Sem a consciência da especificidade do período histórico que atravessamos não é possível pensar. Por outro lado, tentar pensar filosoficamente, ou historicamente, sem considerar a chamada economia (prenhe de ideologias muito diferentes entre si) pode ser fatal. Por isso creio que este livro, que estou a ler, dá achegas importantes.

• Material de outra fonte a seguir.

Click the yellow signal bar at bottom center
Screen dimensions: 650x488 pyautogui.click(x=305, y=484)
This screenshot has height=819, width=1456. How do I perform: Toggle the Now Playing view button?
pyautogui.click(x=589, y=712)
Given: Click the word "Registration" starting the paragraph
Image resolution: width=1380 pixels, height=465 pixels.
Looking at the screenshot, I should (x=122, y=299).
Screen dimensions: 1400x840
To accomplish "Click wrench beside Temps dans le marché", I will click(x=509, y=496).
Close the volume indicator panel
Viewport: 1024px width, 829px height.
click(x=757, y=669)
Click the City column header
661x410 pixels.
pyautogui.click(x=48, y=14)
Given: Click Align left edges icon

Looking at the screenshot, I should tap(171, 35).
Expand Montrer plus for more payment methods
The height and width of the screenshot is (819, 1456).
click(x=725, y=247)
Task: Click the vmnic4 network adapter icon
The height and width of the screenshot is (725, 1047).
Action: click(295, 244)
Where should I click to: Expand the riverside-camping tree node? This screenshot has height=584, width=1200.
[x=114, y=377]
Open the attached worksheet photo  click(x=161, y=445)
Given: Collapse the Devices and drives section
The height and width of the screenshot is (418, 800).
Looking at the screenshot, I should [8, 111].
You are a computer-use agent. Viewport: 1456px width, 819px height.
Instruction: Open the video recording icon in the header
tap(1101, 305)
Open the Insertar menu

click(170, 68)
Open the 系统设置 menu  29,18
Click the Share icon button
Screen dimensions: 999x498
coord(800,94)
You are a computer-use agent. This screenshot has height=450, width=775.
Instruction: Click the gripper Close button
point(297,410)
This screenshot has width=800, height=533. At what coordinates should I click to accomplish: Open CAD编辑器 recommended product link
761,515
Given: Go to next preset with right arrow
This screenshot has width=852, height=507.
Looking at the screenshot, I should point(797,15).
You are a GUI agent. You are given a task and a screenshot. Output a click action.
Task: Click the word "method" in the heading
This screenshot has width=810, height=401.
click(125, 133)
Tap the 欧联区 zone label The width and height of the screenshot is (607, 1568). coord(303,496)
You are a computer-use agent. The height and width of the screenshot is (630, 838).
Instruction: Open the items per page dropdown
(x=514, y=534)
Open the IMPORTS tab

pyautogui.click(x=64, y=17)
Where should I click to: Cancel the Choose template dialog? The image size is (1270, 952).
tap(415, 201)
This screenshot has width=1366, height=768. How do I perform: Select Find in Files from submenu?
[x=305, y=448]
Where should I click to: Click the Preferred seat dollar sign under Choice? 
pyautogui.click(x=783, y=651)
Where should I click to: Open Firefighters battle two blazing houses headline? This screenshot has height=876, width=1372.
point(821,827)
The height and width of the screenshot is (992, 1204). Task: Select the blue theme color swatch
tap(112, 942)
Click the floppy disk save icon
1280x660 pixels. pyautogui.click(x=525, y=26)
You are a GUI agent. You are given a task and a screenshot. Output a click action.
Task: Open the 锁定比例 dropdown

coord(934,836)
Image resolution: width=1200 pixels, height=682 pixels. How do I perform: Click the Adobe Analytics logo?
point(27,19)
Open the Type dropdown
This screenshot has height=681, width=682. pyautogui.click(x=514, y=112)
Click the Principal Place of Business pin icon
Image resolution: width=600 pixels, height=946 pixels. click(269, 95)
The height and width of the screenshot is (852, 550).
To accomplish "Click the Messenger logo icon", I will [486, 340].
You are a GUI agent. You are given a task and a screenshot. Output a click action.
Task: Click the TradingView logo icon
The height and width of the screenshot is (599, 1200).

Muito esquematicamente, eis os 15 marcadores, como lhes chama Yann Boutang, desta terceira etapa do capitalismo (a que André Gorz, próximo deste autor, prefere ligar o conceito de imaterial - v. "L' Immmatériel", Paris, Galilée, 2002 - esta editora é absolutamente fantástica!), tal como são expostos nas pp. 85 a 94 do livro:
1) Virtualização da economia
2) Digitalização dos dados (passagem ao regime numérico) baseado nas NTIC (novas tecnologias de informação e comunicação)
3) Conhecimento e ciência (=inovação) como lugares estratégicos
4) Progresso técnico "endogeneizado" em cada empresa (paradigma técnico-económico evolucionista)
5) Novo modelo da divisão do trabalho, baseada em critérios cognitivos
6) Economias de aprendizagem
7) Inversão da sequência clássica concepção - produção - comercialização (carácter produtivo do consumo)
8) Dissolução das fronteiras de capital/trabalho e de trabalho qualificado/trabalho não qualificado. 3 "camadas" em toda a mercadoria: hardware (material), software (lógica) e wetware (cerebral)
9) 4º elemento: a netware, ou rede
10) Fim do paradigma de trabalho industrial e da força de trabalho
11) Carácter central da ciência, do "trabalho vivo", tal como "consumo vivo" (bioproductividade da força-invenção)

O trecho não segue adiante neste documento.